You should implement two functions: the _fit function which fits the transformer to the data (given the encoded and normalized X, and normalized y), and the _apply_transform function which applies the transformation to the data.

Any attributes suffixed by _ is only accessible after fitting.

Note

Transformers should be able to handle both OLS and mixed models, or raise an error otherwise. Use fit_fn_ attribute to fit a model given some terms and data. It automatically accounts for OLS vs. mixed model.

Note

If you require access to the attributes factors, re or Y2X, use the underscored versions _factors, _re and _Y2X. As sklearn does not permit to adapt these factors directly, they may be adapted during fitting.

Attributes

factorslist(Factor)

A list of factors to be used during fitting. It contains the categorical encoding, continuous normalization, etc.

Y2Xfunc(Y)

The function to transform a design matrix Y to a model matrix X.

random_effectslist(str)

The names of any random effect columns. Every random effect is interpreted as a string column and encoded using effect encoding.

n_features_in_int

The number of features. Equals len(self._factors).
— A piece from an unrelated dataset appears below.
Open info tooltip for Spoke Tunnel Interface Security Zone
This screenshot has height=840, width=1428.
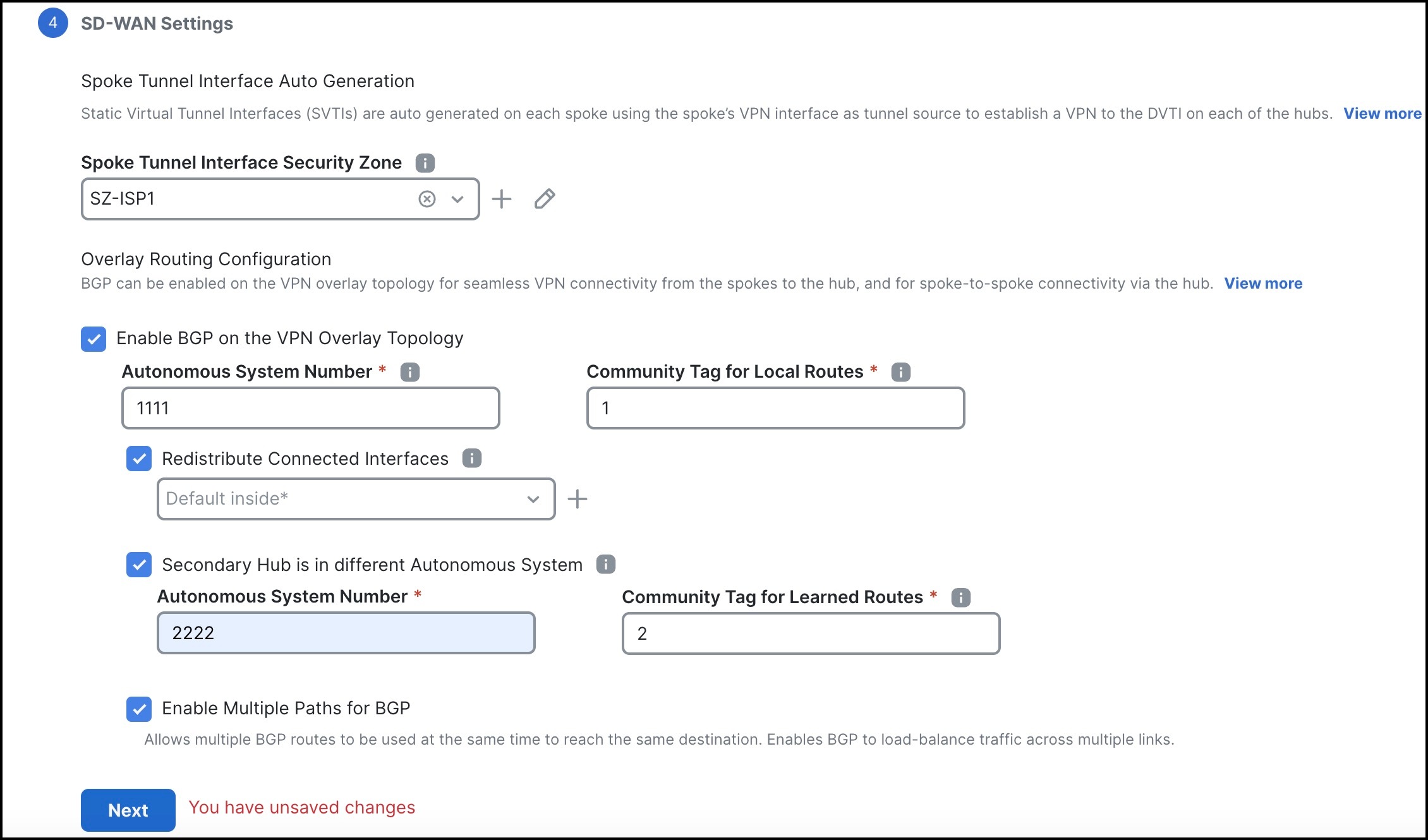pos(425,163)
features_names_in_list(str)

The names of the features.

n_encoded_features_int

The number of encoded features. Is the result of Y2X(Y).shape[1].

effect_types_np.array(1d)

An array indicating the type of each factor (effect). A 1 indicates a continuous variable, anything higher indicates a categorical factor with that many levels. Can be used for internal package functions such as encode_model.

coords_list

A list of 2d numpy arrays. Each element corresponds to the possible encodings of a factor. Retrieved using factor.coords_ property.

y_mean_float

The mean y-value, used in normalization.

y_std_float

The standard deviation of the y-value, used in normalization.

fit_fn_func(X, y, terms)

A fit function used to fit a model from data and the specified terms. When random effects are specified, this fits a mixed model, otherwise an OLS is fitted.

Zs_np.array(2d)

The groups of each random effect. Zs.shape[0] == len(self._re) and Zs.shape[1] == len(X). For example, if the first row is [0, 0, 1, 1], then the first two runs are in group 0 according to the first random effect, and the last two runs are in group 1.

is_fitted_bool

Whether the transformer has been fitted.

__init__(factors=(), Y2X=<function identityY2X>, random_effects=())[source]

Creates the regressor

Parameters

factorslist(Factor)

A list of factors to be used during fitting. It contains the categorical encoding, continuous normalization, etc.

Y2Xfunc(Y)

The function to transform a design matrix Y to a model matrix X.

random_effectslist(str)

The names of any random effect columns. Every random effect is interpreted as a string column and encoded using effect encoding.

Methods

TransformerMixin.fit(X, y)

Fits the data.

TransformerMixin.fit_transform(X, y)

Fit the transformer to the data and apply the transformation.

TransformerMixin.preprocess_fit(X, y)

Preprocesses before fitting the data.

TransformerMixin.set_output(*[, transform])

Set output container.

TransformerMixin.transform(X, y)

Apply the transformation to the data.

Attributes

TransformerMixin.is_fitted

Checks whether the regressor has been fitted.